» **Direction A**:
Decide whether each statement agrees with the text on Giuseppe Furino: (i) Furino was born in Palermo; (ii) his first match for Juventus was in Serie A; (iii) he scored 19 goals for Juventus across all senior competitions. For each, answer yes or no and quote the deciding words of the text exactly.
» **Direction B**:
Render this sentence from the text on Giuseppe Furino into Spanish: "He made his Serie A debut for Palermo against Cagliari on 29 August 1968, and he then transferred to Juventus for the 1969–70 season."
» **Direction C**:
From the text on Giuseppe Furino, retype the stretch from "He won eight" through "Intercontinental Cup final." without changing a word.

» **Text**:
━━━

Giuseppe Furino (; born 5 July 1946) is an Italian retired footballer who played as a midfielder. A small yet tenacious and physical player, Furino was nicknamed Furia, and was known for his work-rate and energy in midfield, as well as his ability to break down possession as a defensive midfielder, although he was also gifted with good technical skills. He began his club career with Savona in 1966, and later spent a season with Palermo in 1968. In 1969, he moved to Juventus, where he remained for 13 seasons, also serving as the club's captain, and achieved great success, winning several domestic and international titles, including an Italian record of eight Serie A championships. At international level, he represented Italy at the 1970 FIFA World Cup, where he won a runners-up medal.

Club career
Furino was born in Palermo. Having originally started his career at Juventus as a youngster he played for Savona Calcio and U.S. Città di Palermo.

He made his Serie A debut for Palermo against Cagliari on 29 August 1968, and he then transferred to Juventus for the 1969–70 season.

Furino made his debut for Juventus in a Coppa Italia match against Mantova F.C. on 31 August 1969. He was to go on and play for Juventus for 15 successive seasons, with his last match coming against Avellino on 6 May 1984. In all he made 361 Serie A appearances for Juventus, and 528 in all senior competitions for them, scoring 19 goals, also serving as the team's captain.

He won eight Italian league championships with Juventus. This is the most Italian titles a player has won, a record he shares with Giovanni Ferrari and Gianluigi Buffon (Virginio Rosetta also won eight national championships, but three of them came before the formation of a professional Serie A). During his time with Juventus, he also won the Coppa Italia twice, as well as an UEFA Cup, and a European Cup Winners' Cup, also reaching the European Cup final in 1973 and 1983, as well as the 1973 Intercontinental Cup final.

━━━

» **Data extract**:
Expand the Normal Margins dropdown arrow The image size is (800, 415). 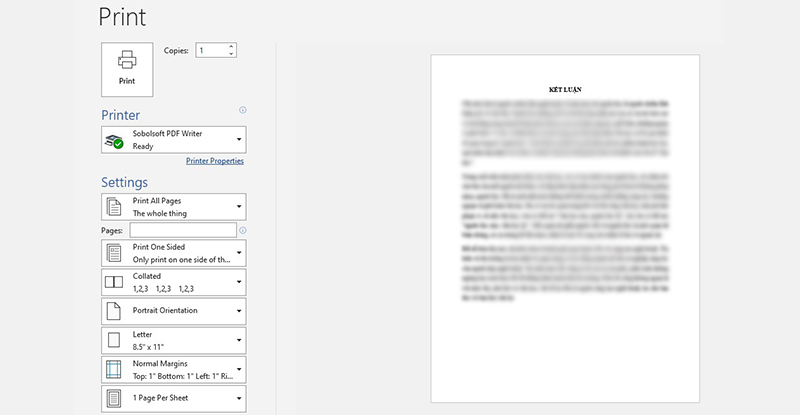[239, 369]
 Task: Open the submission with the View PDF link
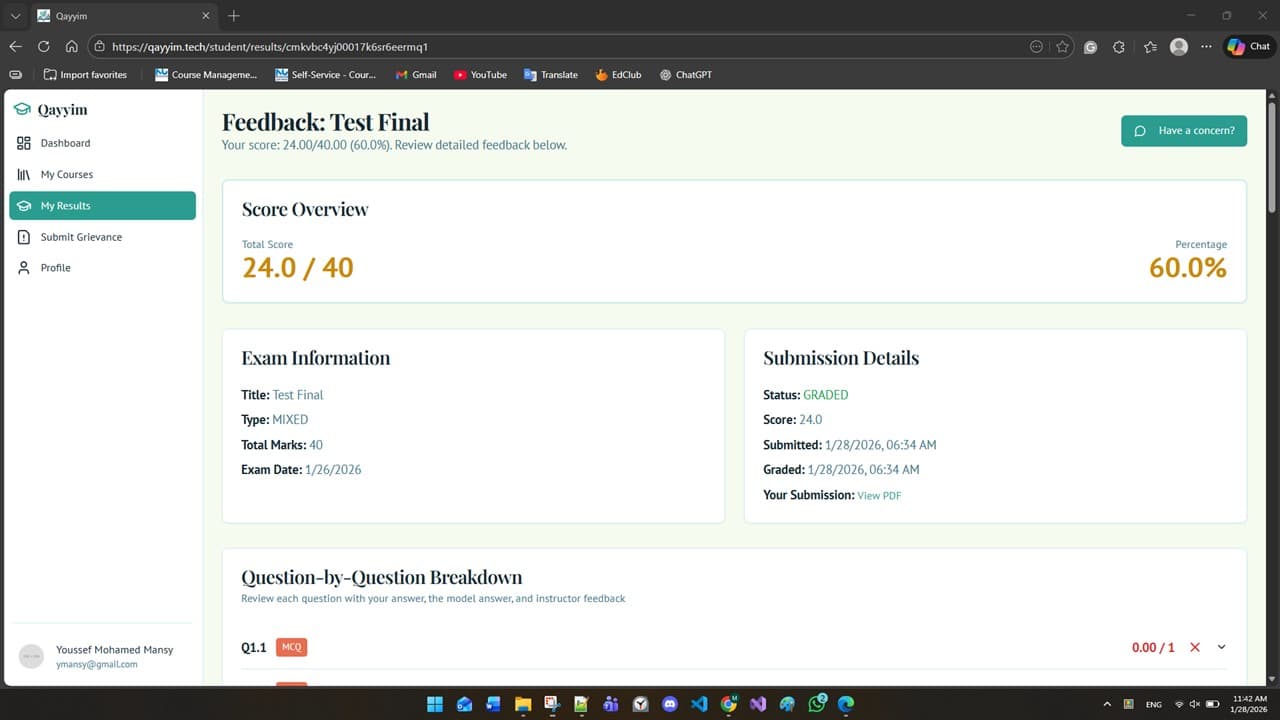pos(879,495)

━━━

» **Task response A**:
(i) Yes: "Furino was born in Palermo."
(ii) No: "Furino made his debut for Juventus in a Coppa Italia match against Mantova F.C. on 31 August 1969."
(iii) Yes: "528 in all senior competitions for them, scoring 19 goals"

» **Task response B**:
Debutó en la Serie A con el Palermo contra el Cagliari el 29 de agosto de 1968, y luego se transfirió a la Juventus para la temporada 1969-70.

» **Task response C**:
He won eight Italian league championships with Juventus. This is the most Italian titles a player has won, a record he shares with Giovanni Ferrari and Gianluigi Buffon (Virginio Rosetta also won eight national championships, but three of them came before the formation of a professional Serie A). During his time with Juventus, he also won the Coppa Italia twice, as well as an UEFA Cup, and a European Cup Winners' Cup, also reaching the European Cup final in 1973 and 1983, as well as the 1973 Intercontinental Cup final.